Excerpts from a dataset:
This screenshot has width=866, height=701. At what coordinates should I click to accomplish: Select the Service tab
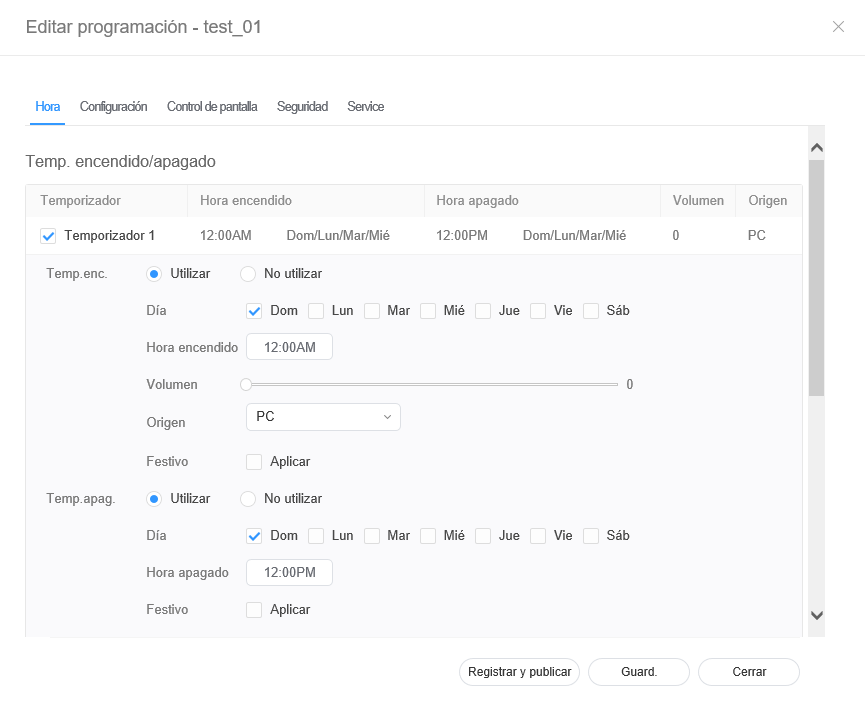coord(365,107)
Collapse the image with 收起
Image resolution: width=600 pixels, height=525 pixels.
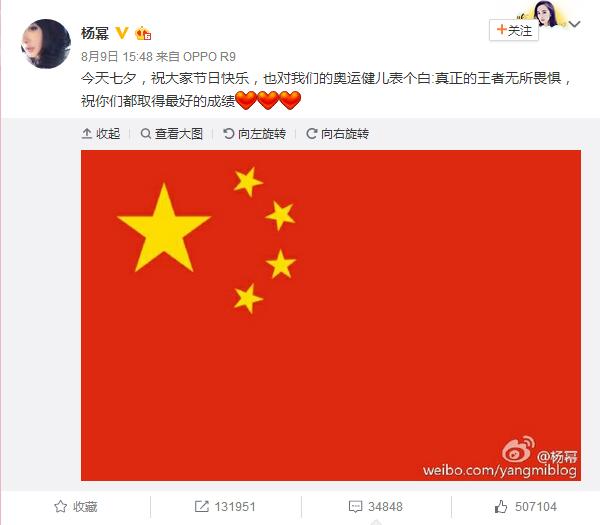click(x=101, y=134)
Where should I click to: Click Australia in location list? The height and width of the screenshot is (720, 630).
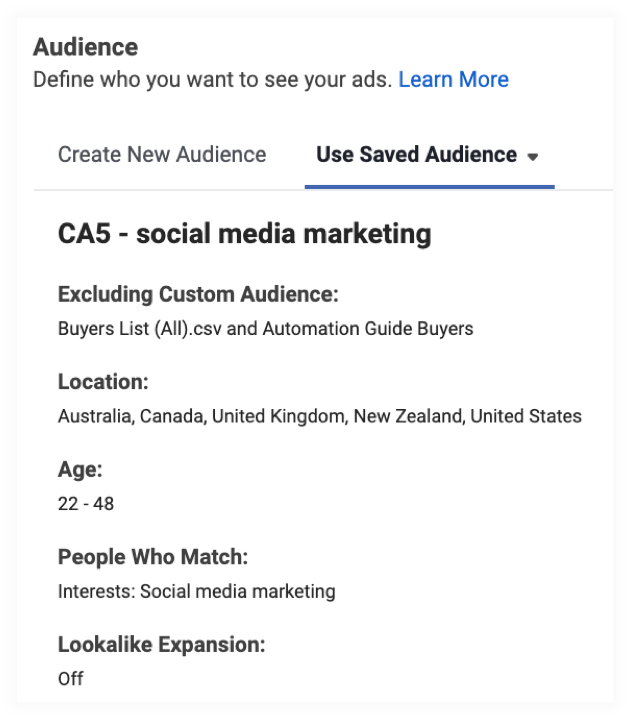(x=93, y=416)
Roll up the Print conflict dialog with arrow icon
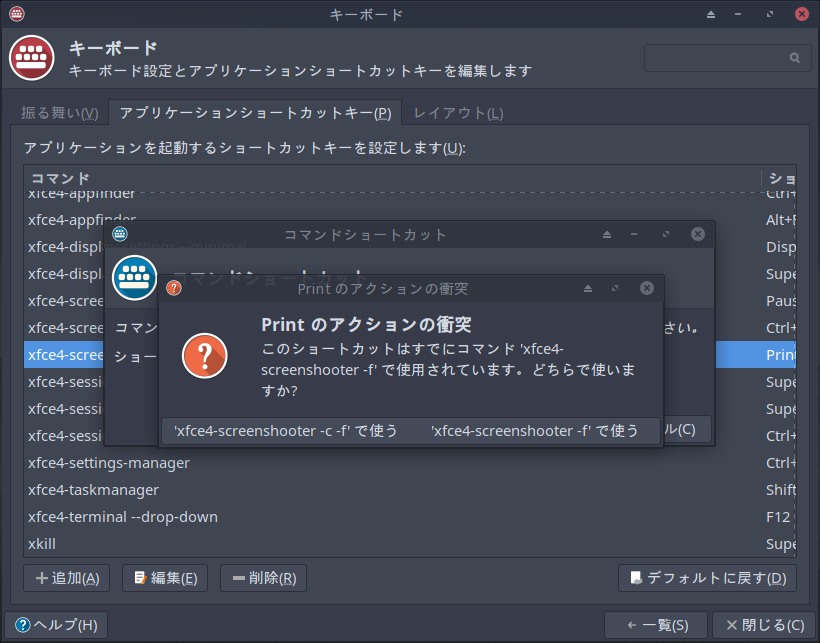Screen dimensions: 820x643 [588, 289]
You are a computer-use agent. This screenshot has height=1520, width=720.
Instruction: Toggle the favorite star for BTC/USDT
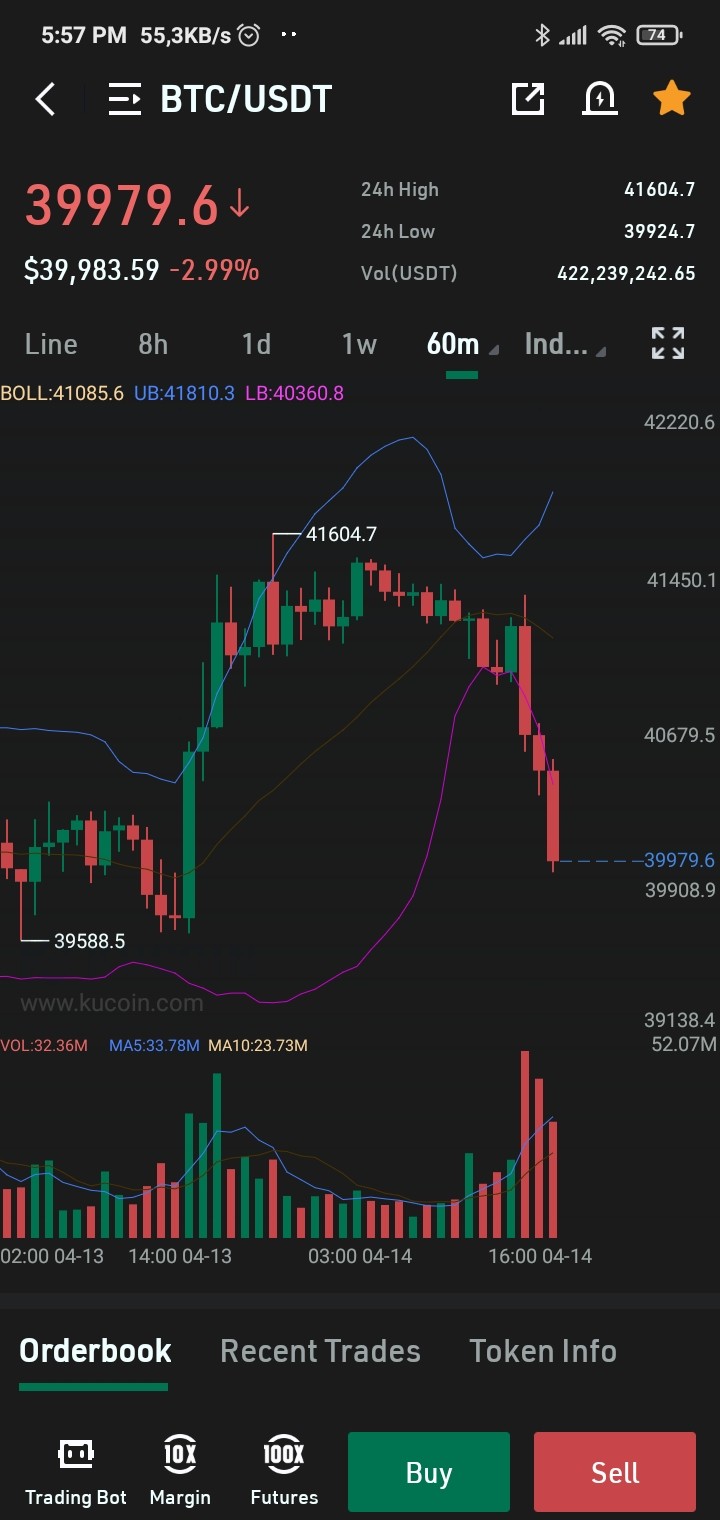pyautogui.click(x=671, y=98)
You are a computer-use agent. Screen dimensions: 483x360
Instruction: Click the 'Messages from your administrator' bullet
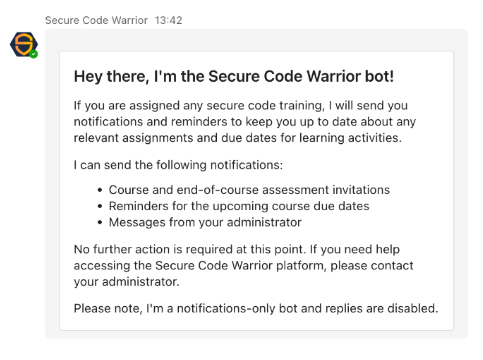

**EXERCISE:** Your reply should be one number, the count of lines in the data that include the word "computer".

**SOLUTION TO THE PROBLEM:** 2